Dataset entries
________________________________________

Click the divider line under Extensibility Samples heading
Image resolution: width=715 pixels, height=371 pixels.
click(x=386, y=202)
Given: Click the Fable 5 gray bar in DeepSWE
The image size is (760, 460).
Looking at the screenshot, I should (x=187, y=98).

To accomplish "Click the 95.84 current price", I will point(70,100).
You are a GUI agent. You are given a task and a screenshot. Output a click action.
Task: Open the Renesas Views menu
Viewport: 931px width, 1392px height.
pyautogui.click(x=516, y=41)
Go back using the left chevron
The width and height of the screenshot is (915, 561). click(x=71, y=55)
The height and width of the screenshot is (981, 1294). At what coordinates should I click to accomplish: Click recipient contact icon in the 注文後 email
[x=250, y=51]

________________________________________

**WHAT THE TASK ASKS**
Write out the records in full, word for word.

**SOLUTION TO THE PROBLEM**
Click the divider line under Extensibility Samples heading
Image resolution: width=715 pixels, height=371 pixels.
click(x=386, y=202)
Given: Click the Fable 5 gray bar in DeepSWE
The image size is (760, 460).
Looking at the screenshot, I should (x=187, y=98).

To accomplish "Click the 95.84 current price", I will point(70,100).
You are a GUI agent. You are given a task and a screenshot. Output a click action.
Task: Open the Renesas Views menu
Viewport: 931px width, 1392px height.
pyautogui.click(x=516, y=41)
Go back using the left chevron
The width and height of the screenshot is (915, 561). click(x=71, y=55)
The height and width of the screenshot is (981, 1294). At what coordinates should I click to accomplish: Click recipient contact icon in the 注文後 email
[x=250, y=51]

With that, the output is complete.